Berlanjut kepada permasalahan konflik yang sering kali terjadi di Indonesia dan dunia menurut beliau ini dikarenakan pemahaman yang kurang lebih kaku seperti disebutkan diatas. Ulama ialah ahli waris para Rasul, oleh karna itu sebagaimana tindak laku pewaris yang sering kali bersengketa mengenai warisan itu sendiri, sekejap pada audiens pun terbahak oleh guyonan segarnya. Namun bila kita melihat pada ranah fakta ya memang begitu adanya. Truith claim yang ada dikalangan para ahli waris itu seakan tiada akhirnya sampai pada titik politisasi agama. Berawal dari guyonan namun ini bukan sembarang guyonan menurut saya pribadi. Dalam konteks perbedaan baik itu beda agama atau beda aliran/mazhab, Biarlah perbedaan itu tetap ada karna itu sebuah keniscayaan. Namun begitu, tetap ada celah untuk memberikan suatu generasi masyarakat beragama yang bernuansa cinta dan kasih.

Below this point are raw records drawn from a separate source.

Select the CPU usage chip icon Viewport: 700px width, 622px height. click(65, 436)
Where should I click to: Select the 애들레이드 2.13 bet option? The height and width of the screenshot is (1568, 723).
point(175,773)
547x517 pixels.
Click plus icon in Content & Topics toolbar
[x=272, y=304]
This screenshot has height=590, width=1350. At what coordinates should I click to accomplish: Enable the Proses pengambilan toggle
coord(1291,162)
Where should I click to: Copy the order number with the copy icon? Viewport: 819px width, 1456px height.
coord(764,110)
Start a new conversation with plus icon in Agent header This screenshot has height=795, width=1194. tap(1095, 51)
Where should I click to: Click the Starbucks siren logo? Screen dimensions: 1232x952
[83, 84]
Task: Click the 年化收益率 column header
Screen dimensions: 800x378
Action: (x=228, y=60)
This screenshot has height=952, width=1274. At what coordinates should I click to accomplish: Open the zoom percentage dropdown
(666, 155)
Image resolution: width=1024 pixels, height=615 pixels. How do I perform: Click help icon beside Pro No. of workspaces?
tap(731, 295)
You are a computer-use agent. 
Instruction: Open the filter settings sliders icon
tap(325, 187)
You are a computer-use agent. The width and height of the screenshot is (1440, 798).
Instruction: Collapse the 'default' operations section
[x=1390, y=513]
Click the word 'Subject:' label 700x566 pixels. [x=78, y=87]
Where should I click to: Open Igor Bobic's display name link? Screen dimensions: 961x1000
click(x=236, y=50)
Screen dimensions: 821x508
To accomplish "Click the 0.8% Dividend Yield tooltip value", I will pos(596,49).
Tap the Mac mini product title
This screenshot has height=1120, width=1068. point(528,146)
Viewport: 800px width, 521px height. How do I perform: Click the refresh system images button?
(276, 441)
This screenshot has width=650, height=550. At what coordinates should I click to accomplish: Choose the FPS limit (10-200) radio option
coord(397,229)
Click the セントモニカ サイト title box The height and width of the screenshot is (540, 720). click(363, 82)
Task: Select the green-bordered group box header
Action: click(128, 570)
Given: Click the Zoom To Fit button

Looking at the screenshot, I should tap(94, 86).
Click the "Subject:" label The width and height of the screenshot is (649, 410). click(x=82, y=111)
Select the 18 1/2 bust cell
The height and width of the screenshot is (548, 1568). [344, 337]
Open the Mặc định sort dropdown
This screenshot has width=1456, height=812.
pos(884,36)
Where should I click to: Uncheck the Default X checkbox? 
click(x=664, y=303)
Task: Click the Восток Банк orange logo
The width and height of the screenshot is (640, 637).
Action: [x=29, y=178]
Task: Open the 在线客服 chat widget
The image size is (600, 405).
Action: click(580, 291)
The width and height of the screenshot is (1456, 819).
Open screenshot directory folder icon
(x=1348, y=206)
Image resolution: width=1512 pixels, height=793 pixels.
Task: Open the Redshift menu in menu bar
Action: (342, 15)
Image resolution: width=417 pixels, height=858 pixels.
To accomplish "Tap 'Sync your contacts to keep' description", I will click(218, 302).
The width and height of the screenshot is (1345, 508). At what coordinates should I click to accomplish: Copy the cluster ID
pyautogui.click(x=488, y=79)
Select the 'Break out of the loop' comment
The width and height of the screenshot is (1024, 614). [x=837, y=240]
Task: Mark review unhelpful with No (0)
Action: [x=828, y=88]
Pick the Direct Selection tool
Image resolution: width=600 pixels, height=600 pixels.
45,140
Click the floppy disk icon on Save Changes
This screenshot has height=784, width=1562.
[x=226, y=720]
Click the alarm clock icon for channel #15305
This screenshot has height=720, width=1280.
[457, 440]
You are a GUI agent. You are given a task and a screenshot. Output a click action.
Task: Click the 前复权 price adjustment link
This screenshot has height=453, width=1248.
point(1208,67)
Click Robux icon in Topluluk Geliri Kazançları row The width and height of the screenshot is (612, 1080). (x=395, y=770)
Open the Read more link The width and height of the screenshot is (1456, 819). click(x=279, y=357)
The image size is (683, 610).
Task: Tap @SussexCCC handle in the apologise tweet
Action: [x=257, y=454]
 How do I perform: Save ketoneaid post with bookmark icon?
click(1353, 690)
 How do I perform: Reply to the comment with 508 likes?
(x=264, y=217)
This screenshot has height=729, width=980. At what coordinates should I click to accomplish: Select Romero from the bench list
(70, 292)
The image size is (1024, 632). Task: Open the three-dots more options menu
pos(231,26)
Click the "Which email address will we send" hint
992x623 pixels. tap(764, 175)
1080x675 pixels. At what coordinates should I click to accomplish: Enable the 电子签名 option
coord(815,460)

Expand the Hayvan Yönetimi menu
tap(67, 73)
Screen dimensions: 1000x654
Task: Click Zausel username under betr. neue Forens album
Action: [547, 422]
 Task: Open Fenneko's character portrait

Manusia yang paling mengenal dirinyalah yang memiliki kedekatan tersendiri pada Tuhan. Man arafa nafsahu faqat arafa Rabbahu. Maknanya dari kutipan tersebut jelas bernilai sufistik sekaligus bernuansa arif, juga mengajarkan kita untuk berlaku arif pula. Ini yang seringkali luput dari pencarian seorang manusia modern.
Bersambung pada keprihatinan yang sudah pada level kronis ini, Agama, tetap masih bernafas. Namun begitu, Perlu adanya dekonstruksi pada level paling dini dalam pengajaran agama. Bahkan agama manapun. melihat diawal pada perkenalan cinta kasih pada anak-anak kita dan memberikan dosis yang terbaik dan sesuai kadarnya. Sederhana namun berdampak krusial. Ajaran filantropi agama yang esensial akan kasih sayang, perlu tertanam sejak dini, guna menjadikan agama yang bernuansa kasih sayang dan yang terpenting penuh dengan cinta, baik kepada manusia terlebih kepada Tuhanya. Tuhan tidak hanya milik Islam saja, namun milik siapa saja yang mengenalnya. Dan agama sebagai perantara menuju Tuhan.
Karna sejatinya Tuhanlah yang memiliki kita. Ujar seorang Sufi, Gus Can.